Dirigi o filme “Paisagem Urbana“, há 15 anos, como uma espécie de cartografia-afetiva do centro histórico da ilha de santa catarina. tentei retratar o paradoxo do crescimento, que se alimenta de sua própria transformação. ao vento sul e meia luz de outono.

tentei retratar o paradoxo de crescimento, que se alimenta de sua própria transformação. filmei ao vento sul e à meia luz de outono.

coletei memórias minhas, do meu pai e mãe, de amigos escritores, reinventadas na voz da atriz Monica Siedler.
os planos são soltos, fora do eixo. fotografei mas não sou fotógrafo. escolhi uma grande angular com zoom como lente que distorce a distância; achata o primeiro plano ao fundo.

o efeito da distância focal é uma ilustração do que penso quando caminho pelo centro.

conheci uma pintura de Paul Klee quando pesquisava a Bauhaus durante o curso de Design na Udesc (1997) — “Uma Folha do Livro de Registro da Cidade”, com o conceito de palimpsesto.

o palimpsesto são camadas de escritas. se achatar o plano sem profundidade de campo, compondo a arquitetura antiga com a brutalista e eclética, pensei estar criando camadas de memória.

12 anos depois montei a exposição “Détournement #1: À Deriva” na Galeria Municipal de Arte Pedro Paulo Vecchietti com o mesmo dispositivo do palimpsesto.
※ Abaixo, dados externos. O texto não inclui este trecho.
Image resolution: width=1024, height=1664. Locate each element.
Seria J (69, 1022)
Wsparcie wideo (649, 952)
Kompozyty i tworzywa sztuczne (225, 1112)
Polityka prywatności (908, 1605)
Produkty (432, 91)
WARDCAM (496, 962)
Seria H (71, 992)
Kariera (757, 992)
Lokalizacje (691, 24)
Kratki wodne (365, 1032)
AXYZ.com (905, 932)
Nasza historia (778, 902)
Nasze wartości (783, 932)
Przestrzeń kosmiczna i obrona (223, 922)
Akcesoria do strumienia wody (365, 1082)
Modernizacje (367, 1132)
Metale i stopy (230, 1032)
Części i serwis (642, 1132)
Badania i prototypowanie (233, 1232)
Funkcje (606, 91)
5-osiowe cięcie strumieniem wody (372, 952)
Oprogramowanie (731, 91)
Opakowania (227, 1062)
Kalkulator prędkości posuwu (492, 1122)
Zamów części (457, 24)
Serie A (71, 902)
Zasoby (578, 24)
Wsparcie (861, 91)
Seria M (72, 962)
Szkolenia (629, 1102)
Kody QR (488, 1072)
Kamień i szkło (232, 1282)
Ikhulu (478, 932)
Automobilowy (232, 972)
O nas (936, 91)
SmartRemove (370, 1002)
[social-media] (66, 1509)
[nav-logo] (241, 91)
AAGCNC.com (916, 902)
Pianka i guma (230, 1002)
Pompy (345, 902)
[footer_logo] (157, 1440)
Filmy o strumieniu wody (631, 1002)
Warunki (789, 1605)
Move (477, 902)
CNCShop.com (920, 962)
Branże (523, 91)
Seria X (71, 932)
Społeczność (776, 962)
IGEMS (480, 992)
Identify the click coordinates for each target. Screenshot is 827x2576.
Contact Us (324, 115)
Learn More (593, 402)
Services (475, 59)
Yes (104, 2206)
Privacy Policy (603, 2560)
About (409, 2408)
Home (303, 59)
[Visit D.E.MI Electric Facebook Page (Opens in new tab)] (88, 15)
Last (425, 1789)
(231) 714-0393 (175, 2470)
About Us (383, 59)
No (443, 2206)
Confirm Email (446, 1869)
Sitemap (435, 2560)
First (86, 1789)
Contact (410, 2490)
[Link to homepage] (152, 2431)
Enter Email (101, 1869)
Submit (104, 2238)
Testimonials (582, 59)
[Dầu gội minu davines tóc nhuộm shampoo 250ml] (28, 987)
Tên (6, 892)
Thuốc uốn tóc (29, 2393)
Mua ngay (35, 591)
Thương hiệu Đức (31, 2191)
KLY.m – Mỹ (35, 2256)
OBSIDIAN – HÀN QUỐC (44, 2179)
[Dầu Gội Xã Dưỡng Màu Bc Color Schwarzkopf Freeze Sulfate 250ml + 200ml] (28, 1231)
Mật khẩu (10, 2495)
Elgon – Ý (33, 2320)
o conceito de <détour> de Guy Débord (ou de Hegel?) sobre o desvio da função de objetos: caminhei pelo centro à deriva e coletei objetos e imagens que tenham letras, grafias, tipos, montando-os no espaço expositivo da galeria.

não consegui o que queria, de fato, no documentário “Paisagem Urbana”. hoje a tecnologia de drone facilita muito mais filmar a arquitetura do centro histórico, e com um celular gravar em time-lapse as pessoas caminhando apressadas.

ao invés de ter feito um documentário com entrevistas com especialistas, me deixei levar pelo vento no outono, flanando, ouvindo e registrando as pessoas caminhando.

o roteiro foi co-escrito com Victor da Rosa e a montagem é de Yannet Briggiler, com trilha sonora original de Diogo de Haro.

o filme recebeu apoio do fundo municipal de cinema de florianópolis, através do Edital Armando Carreirão, que (espera-se) esteja sendo retomado (com hiato de 05 anos).

pois são muitas imagens e pessoas e histórias para serem registradas, antes que vire tudo um centro urbano gentrificado, sem identidade.

o cineasta alemão Wim Wenders escreveu sobre a paisagem urbana, em texto para a revista da Unesco nos anos 90, que “a cidade precisa de imagens para contar sua história”.

o convite da Unesco foi da Expo Lisboa, onde ele teve liberdade de filmar o que quisesse, e rodou o improvisado e essencial “Céu de Lisboa” (1995).